Introducing Islam to Non-Muslims Seminar

On Wednesday 19th June 2013, the Al-Mahdi Institute held an innovative seminar in conjunction with Dr Chris Hewer to consider the current perceptions of Islam that exist in society today, and to explore the ways in which a more accurate and informative representation of the religion can be made, particularly focusing towards individuals from a non-Muslim background.

Dr Chris Hewer is a renowned lecturer and researcher, with an extensive background in Christian Theology, Islamic Studies, education and interfaith studies. He has taught in the area of understanding Christian-Muslim relations for many years, and stressed that at the core of this seminar was the aim to help people to understand more about Islam, by using a framework that they can understand and relate to.

Dr Hewer began the seminar by providing some insight into why many non-Muslims wish to know more about Islam. He highlighted that factors such as negative media press, as well as personal experiences with Muslims, have played a key role in this heightened interest in the religion. However, it becomes evident that in response to this curiosity, Islam is most commonly expressed as a practice of religious rituals in a very legalistic manner, which ultimately alienates the vast majority of non-Muslims in gaining a deeper understanding.

Dr Hewer emphasised that alternatively it is important to start with an expression of God as the focal point, upon which all other aspects of the religion are then based.  However, God cannot be isolated to any one religion, and as stated by Dr Hewer, “God is the God of all humankind…so whenever one talks about God in a privatised manner, he is actually denying the most central truth of Islam”. By communicating anything other than this, a fundamental distortion of this key principle is unavoidable.

The theme of continuity was also considered in some depth during the seminar. The Qur’an tells us that there are no people on earth who have been left without guidance, thus emphasising the belief that the whole of humankind stands in an equal relationship with God. This supports the notion that the Muslim attitude should not be one that considers itself as exclusive to a divine revelation that was never in existence before the emergence of Islam – instead, it is important to reiterate that based on the principle of continuity, God has sent us one message through multiple prophets and in many different languages, resulting in the existence of many divine texts.

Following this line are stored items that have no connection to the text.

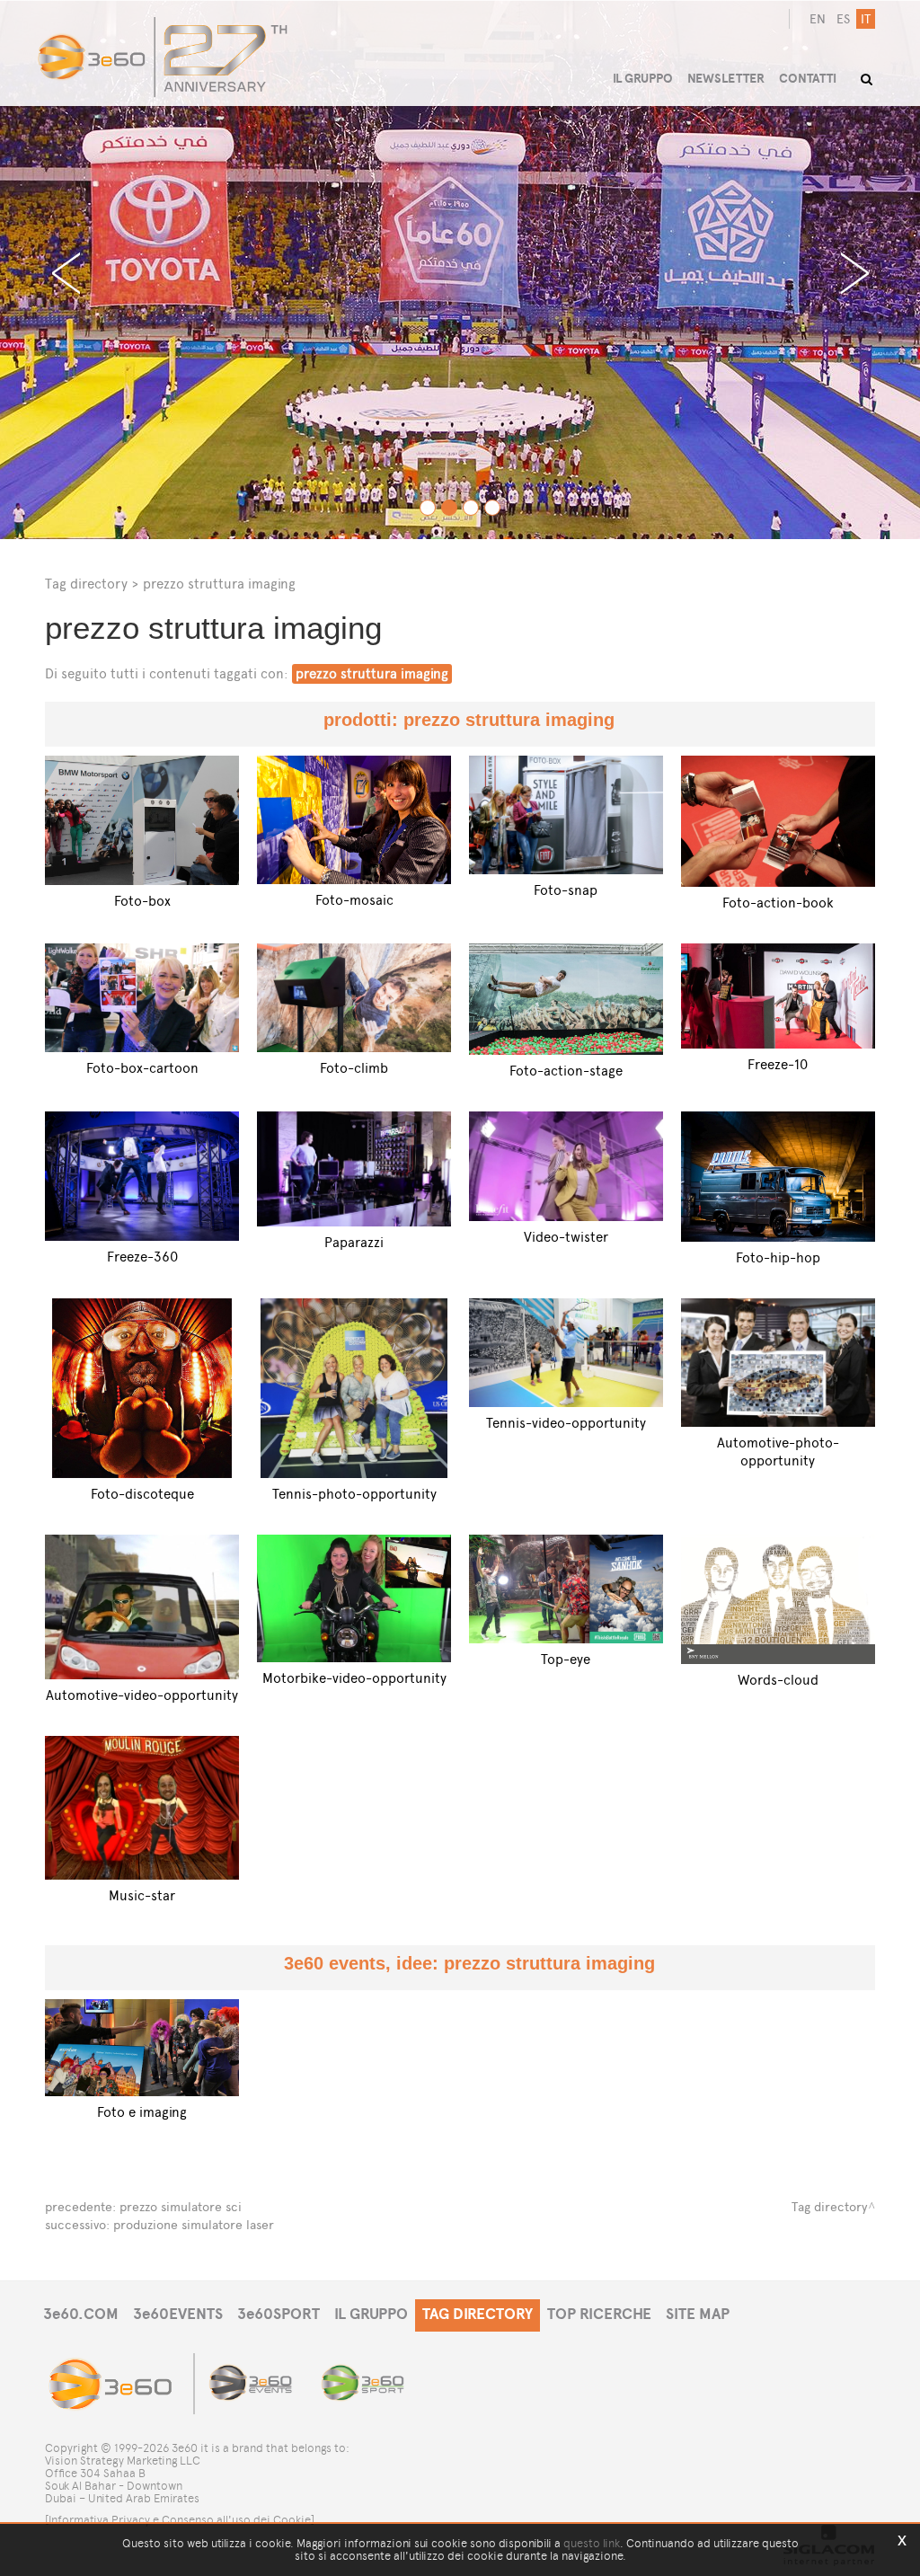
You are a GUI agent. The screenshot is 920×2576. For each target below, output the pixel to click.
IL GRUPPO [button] (643, 78)
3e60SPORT (278, 2314)
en (817, 19)
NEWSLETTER (726, 78)
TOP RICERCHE (599, 2314)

Apart from inter-faith differences, Dr Hewer interestingly also considered the existence of differences that reside within the faith of Islam. Upon reflecting on the varying concepts of the Shia and Sunni paradigms of knowledge, he emphasised that, “it is imperative not to see difference as one is right and the other is wrong, but to see it as a richness from God to help us to see in different ways into the unfathomable mystery of God and to teach us a degree of humility”.

Finally, Dr Hewer explained that, “if we do not try to understand the culture and the history of the society of the people to whom we are trying to speak about Islam, we are going to miss them in the dark”. Thus, building a positive multi-faith and multicultural Britain is vital for the future of our society, and this progressive seminar held by the Al-Mahdi Institute highlighted that in order to be sufficiently equipped to help people understand more about Islam in the current era, a deeper understanding of the society in which we live, including its cultural heritage and literature, its religious history, and its sociology is essential.